The Impact on Education of Children Admitted into Care after Experiencing Abuse

Neil Zammit & Charlotte Moore - MCAST Journal of Applied Research & Practice


This study focuses on the impact of abuse on the child’s education while it explores how these children are being supported in care institutions to minimize and overcome the effects of abuse on their educational journey.

This paper starts by determining the need for this study, the definition of child abuse and then explores the effects of child abuse on the child’s behavioural and psychological well-being. This is supported through different studies where the effects of child abuse on the child’s academic level are looked into. Support from the legal aspect is examined as well as the support being given on the management’s behalf in children homes.

A qualitative approach was adopted through eight semi-structured interviews with residential social workers and/or heads of care from different children homes. The concept of validity and reliability were examined by referring to the concept of credibility which referred to believability or reasonableness; dependability which referred to the description of the changes that occur during the course of research and an understanding of how such changes affect the study; transferability which referred to the ability to generalize, or the extent to which the results of the research can be applied to other settings or contexts (Trochim 2006: 1); and conformability which referred to the degree to which participants agree or corroborate with the research findings in contrast to the preferences and characteristics of the researcher (Guba Guba’s 2018: 197–250).

The thematic analysis of the data concluded that most children in care have a low educational level although a few were not affected in their education. A child’s coping mechanisms and resilience play an important role to overcome the effects of abuse.
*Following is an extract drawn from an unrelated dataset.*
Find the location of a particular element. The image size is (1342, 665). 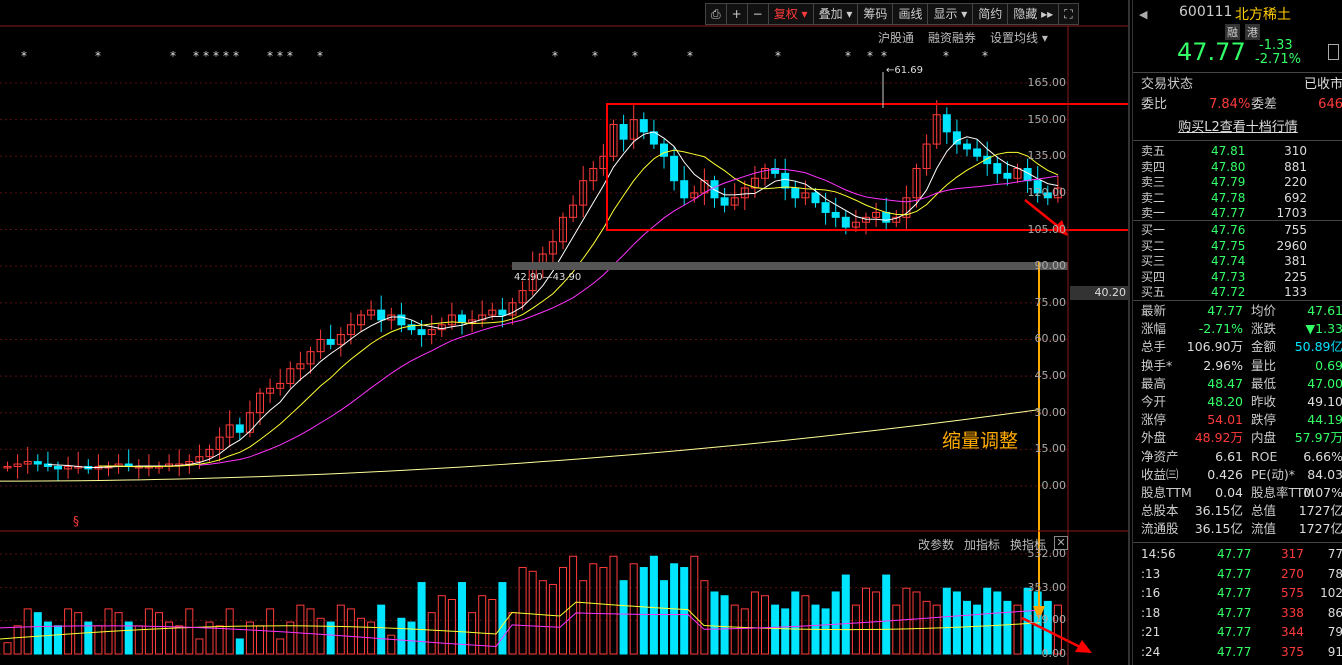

It is important that a holistic support system is provided within the home as well as coordination between the home and educational institutions.
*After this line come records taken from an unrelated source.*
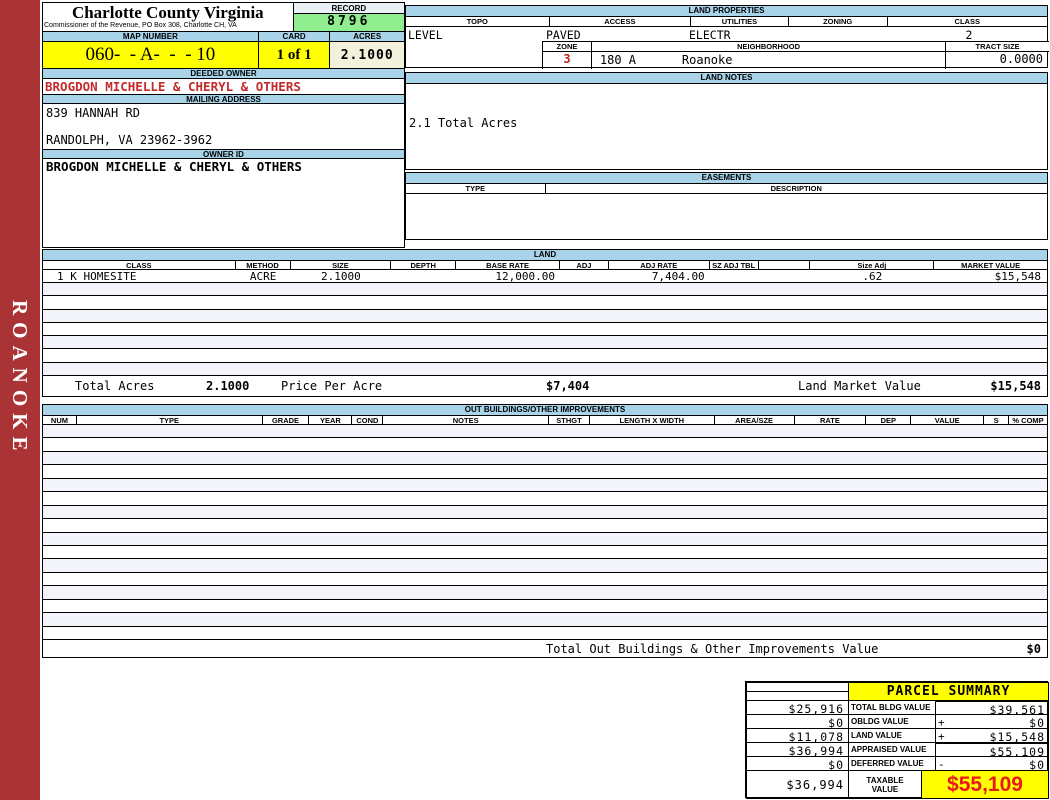 This screenshot has width=1050, height=800. Describe the element at coordinates (992, 736) in the screenshot. I see `land-value-cell: + $15,548` at that location.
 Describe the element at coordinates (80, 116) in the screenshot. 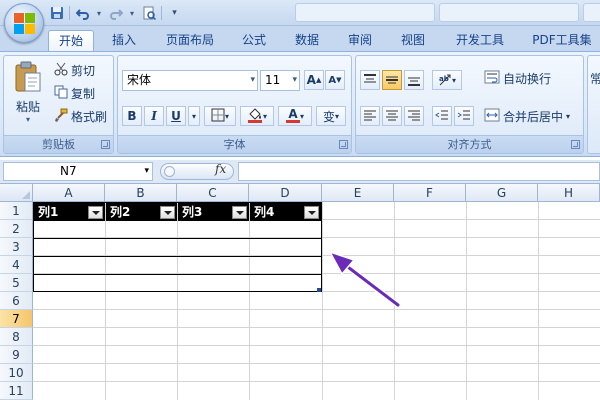

I see `format-painter-button: 格式刷` at that location.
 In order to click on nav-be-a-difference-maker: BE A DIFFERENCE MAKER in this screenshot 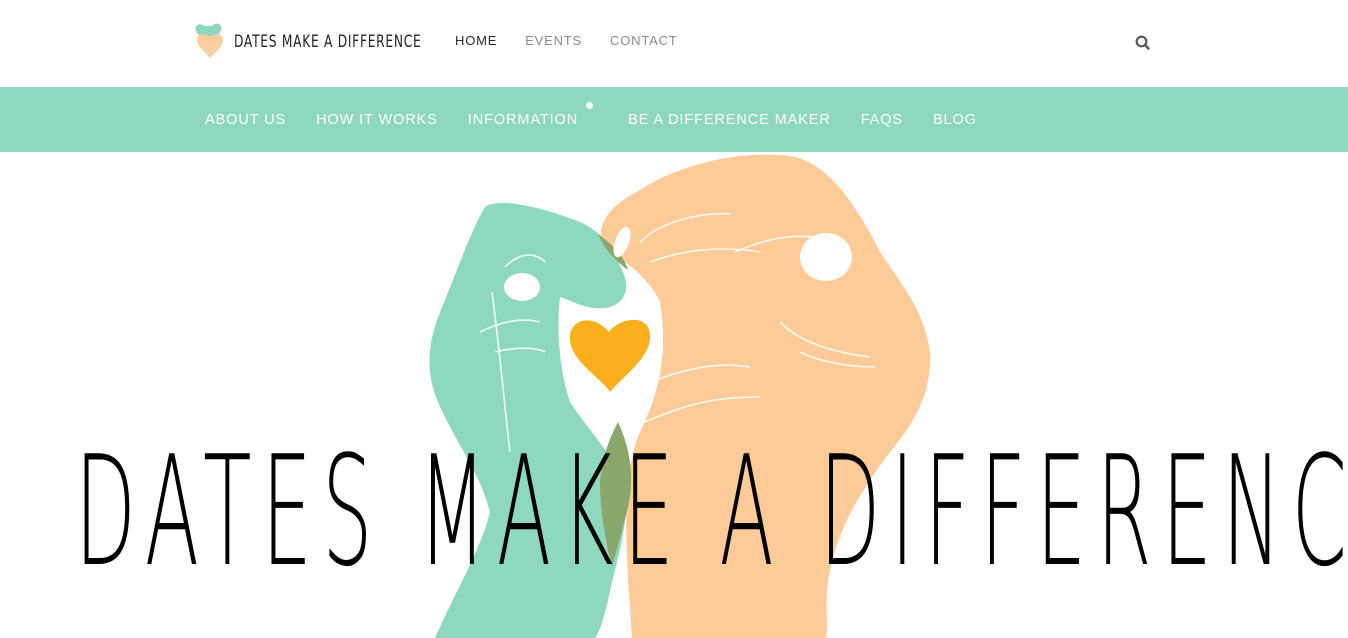, I will do `click(730, 120)`.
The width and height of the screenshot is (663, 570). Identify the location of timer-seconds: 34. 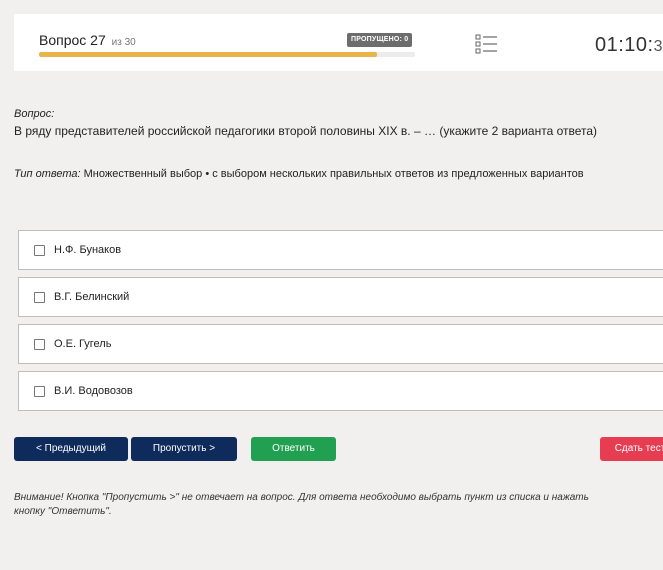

This study concludes that children who have experienced abuse and were admitted in care need to be supported with a care plan which establishes reachable targets to promote a better opportunity for the child to have a positive educational experience. A number of these children choose not to continue tertiary education owing to their urge of becoming independent.

The conclusion looks into the recommendations for more measures to be incorporated, particularly within the educational institution, as well as the need for better holistic support system between the school and the home through a policy which directly supports the education of children in care.